What you should do => For each line below that contains the string "Engineering", copy that line.
** Exercise material follows **
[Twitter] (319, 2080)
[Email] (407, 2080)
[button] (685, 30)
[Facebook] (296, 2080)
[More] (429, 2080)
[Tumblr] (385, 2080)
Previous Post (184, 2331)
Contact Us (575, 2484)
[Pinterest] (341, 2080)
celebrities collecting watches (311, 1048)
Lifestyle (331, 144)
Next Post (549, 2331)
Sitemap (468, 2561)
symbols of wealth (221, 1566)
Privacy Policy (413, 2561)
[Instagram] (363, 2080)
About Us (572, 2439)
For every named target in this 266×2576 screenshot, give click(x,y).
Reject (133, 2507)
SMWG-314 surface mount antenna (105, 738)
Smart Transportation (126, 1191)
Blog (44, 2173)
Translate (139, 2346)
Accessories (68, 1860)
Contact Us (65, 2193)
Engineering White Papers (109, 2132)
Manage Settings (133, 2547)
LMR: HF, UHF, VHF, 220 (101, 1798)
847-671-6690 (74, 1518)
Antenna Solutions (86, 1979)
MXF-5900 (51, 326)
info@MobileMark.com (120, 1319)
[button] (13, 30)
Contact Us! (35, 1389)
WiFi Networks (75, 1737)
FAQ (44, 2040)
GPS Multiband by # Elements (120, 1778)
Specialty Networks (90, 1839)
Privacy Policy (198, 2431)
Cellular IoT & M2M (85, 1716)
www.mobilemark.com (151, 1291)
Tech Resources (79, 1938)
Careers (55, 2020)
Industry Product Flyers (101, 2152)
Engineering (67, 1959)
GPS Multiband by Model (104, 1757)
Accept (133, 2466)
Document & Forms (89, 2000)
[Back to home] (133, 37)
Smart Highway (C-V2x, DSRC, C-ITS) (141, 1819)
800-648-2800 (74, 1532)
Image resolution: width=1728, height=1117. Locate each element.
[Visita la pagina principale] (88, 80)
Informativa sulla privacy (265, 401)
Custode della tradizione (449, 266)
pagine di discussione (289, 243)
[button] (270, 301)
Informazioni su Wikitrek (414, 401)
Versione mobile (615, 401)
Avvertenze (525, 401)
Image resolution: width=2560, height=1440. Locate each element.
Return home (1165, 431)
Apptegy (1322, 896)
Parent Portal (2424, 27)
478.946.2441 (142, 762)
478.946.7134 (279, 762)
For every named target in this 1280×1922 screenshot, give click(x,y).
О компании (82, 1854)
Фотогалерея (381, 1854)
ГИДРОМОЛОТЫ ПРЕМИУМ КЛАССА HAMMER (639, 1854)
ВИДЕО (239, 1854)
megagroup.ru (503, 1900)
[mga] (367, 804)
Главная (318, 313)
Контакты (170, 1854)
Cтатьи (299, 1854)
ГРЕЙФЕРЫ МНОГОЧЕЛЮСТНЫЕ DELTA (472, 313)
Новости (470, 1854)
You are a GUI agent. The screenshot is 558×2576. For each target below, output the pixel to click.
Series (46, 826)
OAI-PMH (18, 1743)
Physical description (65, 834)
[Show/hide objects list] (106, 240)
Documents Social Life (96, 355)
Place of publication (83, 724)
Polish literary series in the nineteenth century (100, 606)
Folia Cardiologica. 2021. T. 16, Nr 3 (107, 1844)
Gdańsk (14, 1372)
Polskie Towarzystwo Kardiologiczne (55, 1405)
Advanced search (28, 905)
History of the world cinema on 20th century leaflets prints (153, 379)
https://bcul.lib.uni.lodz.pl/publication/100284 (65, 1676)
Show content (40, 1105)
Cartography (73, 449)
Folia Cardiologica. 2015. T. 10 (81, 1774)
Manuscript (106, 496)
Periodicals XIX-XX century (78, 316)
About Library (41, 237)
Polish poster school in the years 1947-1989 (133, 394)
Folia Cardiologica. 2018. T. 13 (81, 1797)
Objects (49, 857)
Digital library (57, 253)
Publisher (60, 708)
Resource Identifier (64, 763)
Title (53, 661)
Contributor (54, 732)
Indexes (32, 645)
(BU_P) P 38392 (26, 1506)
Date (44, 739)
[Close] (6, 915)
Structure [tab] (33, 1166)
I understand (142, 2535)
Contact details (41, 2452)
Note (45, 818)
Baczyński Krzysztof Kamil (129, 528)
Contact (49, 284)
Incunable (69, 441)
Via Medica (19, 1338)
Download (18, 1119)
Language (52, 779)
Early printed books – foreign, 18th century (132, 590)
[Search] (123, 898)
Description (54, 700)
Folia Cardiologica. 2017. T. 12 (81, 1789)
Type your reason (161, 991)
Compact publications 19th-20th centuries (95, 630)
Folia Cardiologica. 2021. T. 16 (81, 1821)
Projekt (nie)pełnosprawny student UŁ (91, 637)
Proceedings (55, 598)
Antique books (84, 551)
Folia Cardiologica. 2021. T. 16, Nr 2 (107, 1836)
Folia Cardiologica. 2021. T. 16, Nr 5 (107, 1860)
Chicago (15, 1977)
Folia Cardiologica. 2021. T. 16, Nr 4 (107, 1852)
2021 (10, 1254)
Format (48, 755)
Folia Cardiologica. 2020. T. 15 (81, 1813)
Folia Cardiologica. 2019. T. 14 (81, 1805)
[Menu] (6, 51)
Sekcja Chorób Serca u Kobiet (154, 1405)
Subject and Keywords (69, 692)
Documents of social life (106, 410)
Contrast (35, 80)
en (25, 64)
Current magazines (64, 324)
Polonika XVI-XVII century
** End of Exercise material **
Answer to this task =>
Engineering White Papers (109, 2132)
Engineering (67, 1959)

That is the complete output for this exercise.